3 Aprile 2019
18:43

Attacco hacker alle auto a guida assistita: bastano degli adesivi sull’asfalto a farle sbandare

I ricercatori del gruppo cinese Keen Security Lab hanno lanciato il proprio attacco su una Tesla Model S, ma in linea di principio tutti i sistemi di mantenimento della corsia soffrono dello stesso problema: le telecamere e gli algoritmi che impiegano possono essere ingannati modificando parzialmente l’aspetto delle corsie.
A cura di Lorenzo Longhitano

Con l'affacciarsi all'orizzonte delle prime evolute tecnologie per la guida autonoma non manca chi cerca di sensibilizzare l'opinione pubblica sui rischi che questi sistemi possono comportare se non adeguatamente messi in sicurezza. L'esempio più inquietante arriva però dalla Cina, dove i ricercatori di Keen Security Lab hanno utilizzato un sistema di attacco, difficile da mettere a punto ma decisamente banale da sfruttare, per dirottare il sistema Autopilot di una Tesla Model S e far sterzare l'auto improvvisamente nel mezzo di una strada.

Autopilot è il sistema di guida assistita avanzato a disposizione delle auto del gruppo, che permette all'auto di procedere da sola su strade a scorrimento veloce mantenendosi alla giusta distanza dalle altre auto, ma soprattutto tenendo la corsia di marcia corretta e seguendo le curve della carreggiata; per farlo riprende con le videocamere dell'auto la segnaletica orizzontale sul manto stradale e fa interpretare le informazioni da un sistema addestrato. È a questo livello che i ricercatori hanno operato il cortocircuito nel corso della loro dimostrazione pratica: utilizzando dei semplici adesivi riflettenti applicati all'asfalto, hanno confuso il sistema di rilevamento dell'auto facendo in modo che si immettesse nella corsia dedicata al senso di marcia opposto.

Quella messo sotto attacco da Keen Security Lab in realtà non è una tecnologia utilizzata in esclusiva da Tesla, anzi: tutte le auto più moderne e accessoriate montano a bordo sistemi di mantenimento della corsia più o meno evoluti; tutti funzionano in modo leggermente diverso, ma tutti possono essere ingannati in modi simili. Non risolve il problema però rispondere alle osservazioni di Keen Security Lab come ha fatto la casa statunitense a Cnet, ovvero liquidando lo scenario come remoto semplicemente perché il guidatore è sempre tenuto ad avere le mani sul volante e sapere cosa sta facendo il veicolo.

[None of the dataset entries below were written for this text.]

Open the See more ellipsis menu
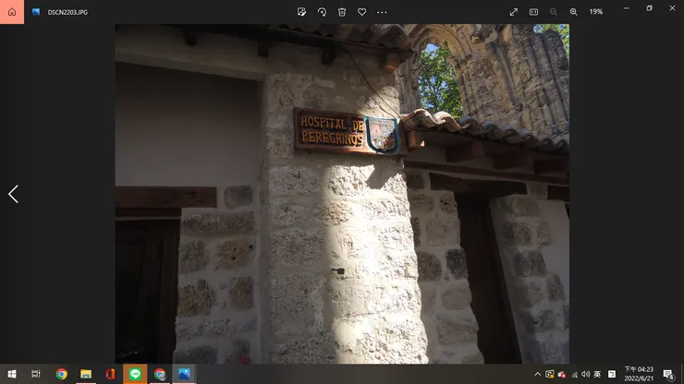The width and height of the screenshot is (684, 384). 382,12
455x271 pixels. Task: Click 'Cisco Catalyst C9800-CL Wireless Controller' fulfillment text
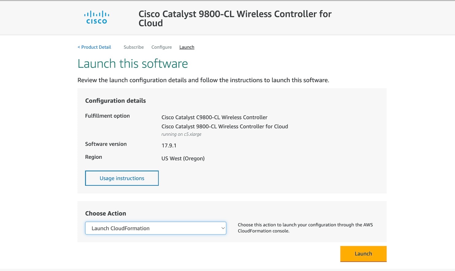(214, 117)
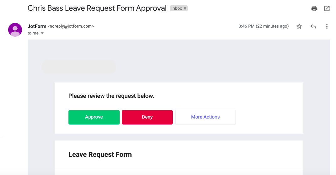This screenshot has width=336, height=175.
Task: Click the "Please review the request below." text
Action: pos(111,96)
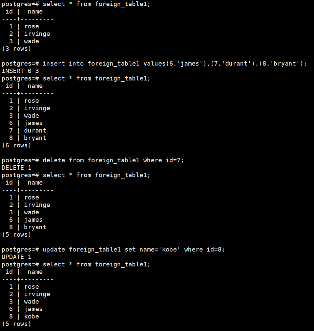
Task: Click the name column header in last table
Action: click(x=35, y=272)
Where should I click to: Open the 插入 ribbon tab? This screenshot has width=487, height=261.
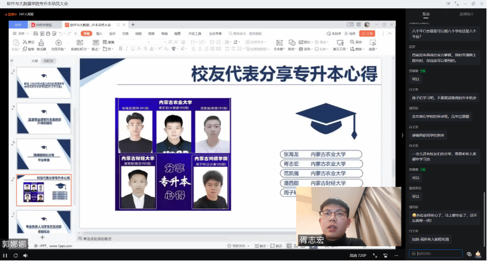(x=99, y=34)
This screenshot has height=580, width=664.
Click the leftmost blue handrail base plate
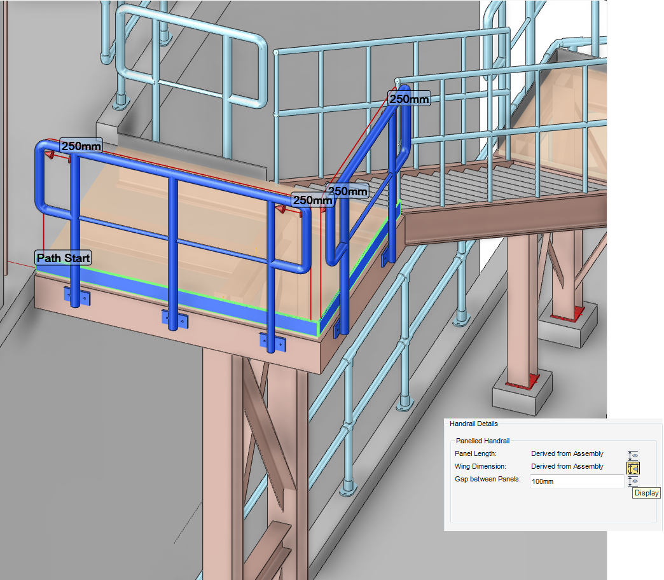pyautogui.click(x=76, y=296)
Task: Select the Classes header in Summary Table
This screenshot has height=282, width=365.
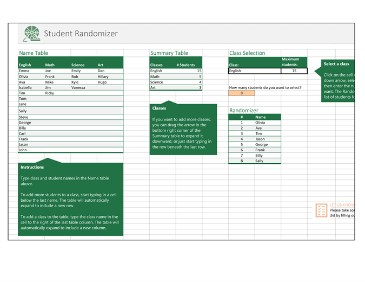Action: pos(156,65)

Da una parte infatti è vero che il sistema di guida non impedisce al conducente di riprendere il controllo del veicolo, e anzi si disattiva automaticamente quando quest'ultimo si impone al volante; d'altro canto però questi sistemi continuano a venire pubblicizzati o promessi come autonomi, e in ogni caso sapere che la propria auto potrebbe sterzare senza motivo mentre ci si aspetta che segua la carreggiata non è il massimo. Prima di essere del tutto degni di fiducia insomma questi sistemi dovranno essere resi più difficili da violare, in questo caso magari ideando e utilizzando più sistemi ridondanti per la scansione delle delle corsie.